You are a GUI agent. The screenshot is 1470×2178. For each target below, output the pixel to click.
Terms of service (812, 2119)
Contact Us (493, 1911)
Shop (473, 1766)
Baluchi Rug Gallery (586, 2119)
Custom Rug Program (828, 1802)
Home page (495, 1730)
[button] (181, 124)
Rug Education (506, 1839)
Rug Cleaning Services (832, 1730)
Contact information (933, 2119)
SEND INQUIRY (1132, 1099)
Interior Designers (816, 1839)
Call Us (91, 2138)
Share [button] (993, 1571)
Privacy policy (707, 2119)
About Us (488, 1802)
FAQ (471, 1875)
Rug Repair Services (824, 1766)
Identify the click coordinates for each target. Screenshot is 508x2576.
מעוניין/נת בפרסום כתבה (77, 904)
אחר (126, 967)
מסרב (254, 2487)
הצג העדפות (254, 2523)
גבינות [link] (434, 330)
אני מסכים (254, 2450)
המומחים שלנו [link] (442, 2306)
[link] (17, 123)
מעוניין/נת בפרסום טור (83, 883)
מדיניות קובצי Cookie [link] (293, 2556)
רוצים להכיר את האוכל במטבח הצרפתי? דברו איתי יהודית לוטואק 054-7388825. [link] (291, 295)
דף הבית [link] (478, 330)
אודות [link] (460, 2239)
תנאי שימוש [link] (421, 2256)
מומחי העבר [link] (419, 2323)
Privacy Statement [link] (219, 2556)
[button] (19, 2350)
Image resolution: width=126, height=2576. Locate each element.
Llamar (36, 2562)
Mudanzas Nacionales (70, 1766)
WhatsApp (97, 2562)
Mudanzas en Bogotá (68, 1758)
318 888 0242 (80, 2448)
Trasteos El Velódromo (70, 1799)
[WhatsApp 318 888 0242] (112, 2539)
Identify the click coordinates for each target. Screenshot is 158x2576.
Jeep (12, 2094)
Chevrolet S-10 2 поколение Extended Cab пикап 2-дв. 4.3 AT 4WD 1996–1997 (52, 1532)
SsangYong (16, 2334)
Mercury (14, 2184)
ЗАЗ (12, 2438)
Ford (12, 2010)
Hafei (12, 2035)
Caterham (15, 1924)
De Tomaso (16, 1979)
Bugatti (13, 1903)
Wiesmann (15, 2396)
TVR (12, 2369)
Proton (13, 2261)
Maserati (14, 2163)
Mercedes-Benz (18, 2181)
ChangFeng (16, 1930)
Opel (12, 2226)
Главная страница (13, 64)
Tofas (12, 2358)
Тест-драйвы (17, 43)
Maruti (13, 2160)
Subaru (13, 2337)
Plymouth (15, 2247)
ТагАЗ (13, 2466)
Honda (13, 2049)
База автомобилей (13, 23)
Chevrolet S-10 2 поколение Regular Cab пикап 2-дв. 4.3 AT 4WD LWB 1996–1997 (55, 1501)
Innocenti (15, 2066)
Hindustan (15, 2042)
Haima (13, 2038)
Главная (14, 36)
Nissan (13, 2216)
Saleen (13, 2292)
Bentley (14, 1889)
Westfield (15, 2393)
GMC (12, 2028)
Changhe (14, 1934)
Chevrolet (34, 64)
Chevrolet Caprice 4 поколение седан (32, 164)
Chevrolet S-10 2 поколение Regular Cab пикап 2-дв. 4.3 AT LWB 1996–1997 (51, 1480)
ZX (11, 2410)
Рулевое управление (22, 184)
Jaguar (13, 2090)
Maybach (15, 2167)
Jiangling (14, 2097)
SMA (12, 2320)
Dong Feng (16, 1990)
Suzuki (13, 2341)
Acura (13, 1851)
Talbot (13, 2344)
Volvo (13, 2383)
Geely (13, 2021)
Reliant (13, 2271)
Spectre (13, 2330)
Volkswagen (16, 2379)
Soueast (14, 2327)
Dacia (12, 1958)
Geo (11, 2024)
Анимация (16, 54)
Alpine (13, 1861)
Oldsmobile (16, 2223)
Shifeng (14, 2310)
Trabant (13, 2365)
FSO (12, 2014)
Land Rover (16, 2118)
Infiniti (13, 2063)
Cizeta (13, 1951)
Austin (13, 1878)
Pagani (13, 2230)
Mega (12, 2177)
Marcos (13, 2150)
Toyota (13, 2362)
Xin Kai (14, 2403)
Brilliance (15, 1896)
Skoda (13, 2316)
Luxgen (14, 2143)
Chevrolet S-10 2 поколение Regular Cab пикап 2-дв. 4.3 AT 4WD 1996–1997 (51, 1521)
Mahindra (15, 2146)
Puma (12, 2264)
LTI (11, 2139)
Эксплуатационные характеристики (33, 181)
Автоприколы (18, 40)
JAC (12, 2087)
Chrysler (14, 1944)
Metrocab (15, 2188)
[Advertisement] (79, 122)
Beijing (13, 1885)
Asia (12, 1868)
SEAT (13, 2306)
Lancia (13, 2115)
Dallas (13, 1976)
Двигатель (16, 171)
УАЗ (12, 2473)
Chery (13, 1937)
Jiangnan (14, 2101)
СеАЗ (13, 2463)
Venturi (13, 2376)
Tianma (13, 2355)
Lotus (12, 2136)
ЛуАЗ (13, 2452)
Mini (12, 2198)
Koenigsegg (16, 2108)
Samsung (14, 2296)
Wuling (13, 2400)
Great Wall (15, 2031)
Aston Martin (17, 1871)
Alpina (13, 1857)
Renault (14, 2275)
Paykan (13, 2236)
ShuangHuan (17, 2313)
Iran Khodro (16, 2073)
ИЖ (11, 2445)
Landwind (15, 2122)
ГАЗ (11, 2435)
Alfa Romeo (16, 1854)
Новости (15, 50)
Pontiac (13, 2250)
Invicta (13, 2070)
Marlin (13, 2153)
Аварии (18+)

**What this task involves**
Please go over the data above and copy each line with "coordinates" in it.

**Task response**
Identify the click coordinates for each target. Screenshot is 508x2576.
Identify the click coordinates for each target. Screenshot is 158x2576.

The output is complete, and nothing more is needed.